- RECORDS TO PROCESS
· · · · ·

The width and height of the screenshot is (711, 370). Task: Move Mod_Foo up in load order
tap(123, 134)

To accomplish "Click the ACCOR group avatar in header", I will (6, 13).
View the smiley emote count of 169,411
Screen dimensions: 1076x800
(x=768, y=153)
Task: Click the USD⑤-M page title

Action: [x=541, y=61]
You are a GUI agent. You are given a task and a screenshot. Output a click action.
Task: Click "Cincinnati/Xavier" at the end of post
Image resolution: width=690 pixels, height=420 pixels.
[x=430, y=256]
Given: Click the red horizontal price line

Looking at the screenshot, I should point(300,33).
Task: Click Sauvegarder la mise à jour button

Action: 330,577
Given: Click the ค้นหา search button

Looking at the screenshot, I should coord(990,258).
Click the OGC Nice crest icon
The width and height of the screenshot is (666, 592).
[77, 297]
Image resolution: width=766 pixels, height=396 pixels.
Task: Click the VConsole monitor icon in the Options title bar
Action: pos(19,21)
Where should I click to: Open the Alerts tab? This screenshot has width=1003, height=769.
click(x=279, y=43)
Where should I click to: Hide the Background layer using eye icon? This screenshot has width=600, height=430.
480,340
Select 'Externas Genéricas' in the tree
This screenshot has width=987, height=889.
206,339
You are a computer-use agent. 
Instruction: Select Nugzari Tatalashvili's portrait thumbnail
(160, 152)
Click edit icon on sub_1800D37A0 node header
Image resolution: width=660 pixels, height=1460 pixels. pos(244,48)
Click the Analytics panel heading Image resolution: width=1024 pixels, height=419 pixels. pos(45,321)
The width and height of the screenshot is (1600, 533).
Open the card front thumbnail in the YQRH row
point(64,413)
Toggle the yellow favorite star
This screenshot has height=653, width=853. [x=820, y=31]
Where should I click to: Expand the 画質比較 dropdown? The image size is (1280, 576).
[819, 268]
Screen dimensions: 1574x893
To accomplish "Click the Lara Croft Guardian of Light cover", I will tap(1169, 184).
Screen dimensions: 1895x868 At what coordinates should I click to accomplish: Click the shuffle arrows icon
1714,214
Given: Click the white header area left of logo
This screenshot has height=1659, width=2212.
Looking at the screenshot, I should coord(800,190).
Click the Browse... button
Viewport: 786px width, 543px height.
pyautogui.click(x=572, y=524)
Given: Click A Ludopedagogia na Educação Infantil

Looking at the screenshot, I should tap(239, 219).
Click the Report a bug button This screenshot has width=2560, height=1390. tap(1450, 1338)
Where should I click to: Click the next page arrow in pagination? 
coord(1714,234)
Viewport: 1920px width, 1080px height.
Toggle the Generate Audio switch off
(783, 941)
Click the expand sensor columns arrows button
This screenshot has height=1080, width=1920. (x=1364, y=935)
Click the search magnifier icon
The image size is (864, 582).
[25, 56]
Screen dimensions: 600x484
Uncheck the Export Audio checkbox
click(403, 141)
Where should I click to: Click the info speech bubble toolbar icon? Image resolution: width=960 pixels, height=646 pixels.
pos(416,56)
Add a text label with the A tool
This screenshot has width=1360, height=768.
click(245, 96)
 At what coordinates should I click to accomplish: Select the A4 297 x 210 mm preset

· · · · ·

- STATED PROBLEM
Copy all of the records above line for line, keeping every character as it is.

- SOLUTION FOR THIS EXERCISE
The width and height of the screenshot is (711, 370). Task: Move Mod_Foo up in load order
tap(123, 134)

To accomplish "Click the ACCOR group avatar in header", I will (6, 13).
View the smiley emote count of 169,411
Screen dimensions: 1076x800
(x=768, y=153)
Task: Click the USD⑤-M page title

Action: [x=541, y=61]
You are a GUI agent. You are given a task and a screenshot. Output a click action.
Task: Click "Cincinnati/Xavier" at the end of post
Image resolution: width=690 pixels, height=420 pixels.
[x=430, y=256]
Given: Click the red horizontal price line

Looking at the screenshot, I should point(300,33).
Task: Click Sauvegarder la mise à jour button

Action: 330,577
Given: Click the ค้นหา search button

Looking at the screenshot, I should coord(990,258).
Click the OGC Nice crest icon
The width and height of the screenshot is (666, 592).
[77, 297]
Image resolution: width=766 pixels, height=396 pixels.
Task: Click the VConsole monitor icon in the Options title bar
Action: pos(19,21)
Where should I click to: Open the Alerts tab? This screenshot has width=1003, height=769.
click(x=279, y=43)
Where should I click to: Hide the Background layer using eye icon? This screenshot has width=600, height=430.
480,340
Select 'Externas Genéricas' in the tree
This screenshot has width=987, height=889.
206,339
You are a computer-use agent. 
Instruction: Select Nugzari Tatalashvili's portrait thumbnail
(160, 152)
Click edit icon on sub_1800D37A0 node header
Image resolution: width=660 pixels, height=1460 pixels. pos(244,48)
Click the Analytics panel heading Image resolution: width=1024 pixels, height=419 pixels. pos(45,321)
The width and height of the screenshot is (1600, 533).
Open the card front thumbnail in the YQRH row
point(64,413)
Toggle the yellow favorite star
This screenshot has height=653, width=853. [x=820, y=31]
Where should I click to: Expand the 画質比較 dropdown? The image size is (1280, 576).
[819, 268]
Screen dimensions: 1574x893
To accomplish "Click the Lara Croft Guardian of Light cover", I will tap(1169, 184).
Screen dimensions: 1895x868 At what coordinates should I click to accomplish: Click the shuffle arrows icon
1714,214
Given: Click the white header area left of logo
This screenshot has height=1659, width=2212.
Looking at the screenshot, I should coord(800,190).
Click the Browse... button
Viewport: 786px width, 543px height.
pyautogui.click(x=572, y=524)
Given: Click A Ludopedagogia na Educação Infantil

Looking at the screenshot, I should tap(239, 219).
Click the Report a bug button This screenshot has width=2560, height=1390. tap(1450, 1338)
Where should I click to: Click the next page arrow in pagination? 
coord(1714,234)
Viewport: 1920px width, 1080px height.
Toggle the Generate Audio switch off
(783, 941)
Click the expand sensor columns arrows button
This screenshot has height=1080, width=1920. (x=1364, y=935)
Click the search magnifier icon
The image size is (864, 582).
[25, 56]
Screen dimensions: 600x484
Uncheck the Export Audio checkbox
click(403, 141)
Where should I click to: Click the info speech bubble toolbar icon? Image resolution: width=960 pixels, height=646 pixels.
pos(416,56)
Add a text label with the A tool
This screenshot has width=1360, height=768.
click(245, 96)
 At what coordinates should I click to accomplish: Select the A4 297 x 210 mm preset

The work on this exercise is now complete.